» EXERCISE 1
List every person named in the passage about the barbers below.
» EXERCISE 2
Retype the passage about the barbers below word for word, starting at "The business was" and ending at "Dairyman & Milk Vender.".

» DOCUMENT SEGMENT

With the ageing prospects of Barber Cook, who used to suffer terribly from rheumatism in his feet, his attendance at his barber shop became less and less frequent, until he made the journey no more. One day after an absence of some weeks the news was spread from his own Barber shop that Barber Cook had pased away.

The business was taken over by one time apprentice, a very efficient craftsman in his own, Arthur Thomas, the son of a local Postman. Arthur was a very accommodating young man who was well liked in the town. He suffered an impediment in his speech and stammered. This did not prevent Arthur seeking pastures new. He pursued his calling out of the County for a while and later returned to St Keverne to become a Dairyman & Milk Vender.

On the opposite side in Meneage Street Barber Addison plied his trade. His shop was entered by a step down, unlike Mr Cook`s which was a step up.

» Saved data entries
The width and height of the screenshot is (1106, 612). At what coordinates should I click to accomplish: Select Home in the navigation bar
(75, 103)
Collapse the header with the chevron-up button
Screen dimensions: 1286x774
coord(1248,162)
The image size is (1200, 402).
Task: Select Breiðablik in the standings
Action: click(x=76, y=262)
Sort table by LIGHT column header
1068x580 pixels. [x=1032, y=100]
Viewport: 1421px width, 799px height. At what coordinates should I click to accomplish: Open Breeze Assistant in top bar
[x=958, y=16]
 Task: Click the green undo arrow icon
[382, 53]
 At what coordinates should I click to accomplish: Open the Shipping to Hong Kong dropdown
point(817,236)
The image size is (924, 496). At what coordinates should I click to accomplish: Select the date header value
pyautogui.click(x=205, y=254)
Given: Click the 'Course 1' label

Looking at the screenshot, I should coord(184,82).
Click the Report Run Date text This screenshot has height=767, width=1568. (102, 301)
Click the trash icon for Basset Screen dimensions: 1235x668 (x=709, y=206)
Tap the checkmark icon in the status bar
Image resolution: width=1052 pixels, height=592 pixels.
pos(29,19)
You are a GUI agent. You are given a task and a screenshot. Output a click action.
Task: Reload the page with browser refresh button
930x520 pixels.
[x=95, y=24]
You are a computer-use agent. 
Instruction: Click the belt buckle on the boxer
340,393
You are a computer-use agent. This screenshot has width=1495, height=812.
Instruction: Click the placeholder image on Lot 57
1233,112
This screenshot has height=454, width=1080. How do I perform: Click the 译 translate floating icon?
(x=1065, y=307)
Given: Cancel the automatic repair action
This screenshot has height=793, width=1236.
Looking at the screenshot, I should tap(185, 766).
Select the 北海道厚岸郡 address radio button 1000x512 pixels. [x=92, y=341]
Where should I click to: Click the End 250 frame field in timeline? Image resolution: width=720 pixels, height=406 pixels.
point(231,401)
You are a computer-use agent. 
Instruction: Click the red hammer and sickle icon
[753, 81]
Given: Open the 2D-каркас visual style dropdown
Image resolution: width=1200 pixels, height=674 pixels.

» OUTPUT 1
Barber Cook, Arthur Thomas, Barber Addison

» OUTPUT 2
The business was taken over by one time apprentice, a very efficient craftsman in his own, Arthur Thomas, the son of a local Postman. Arthur was a very accommodating young man who was well liked in the town. He suffered an impediment in his speech and stammered. This did not prevent Arthur seeking pastures new. He pursued his calling out of the County for a while and later returned to St Keverne to become a Dairyman & Milk Vender.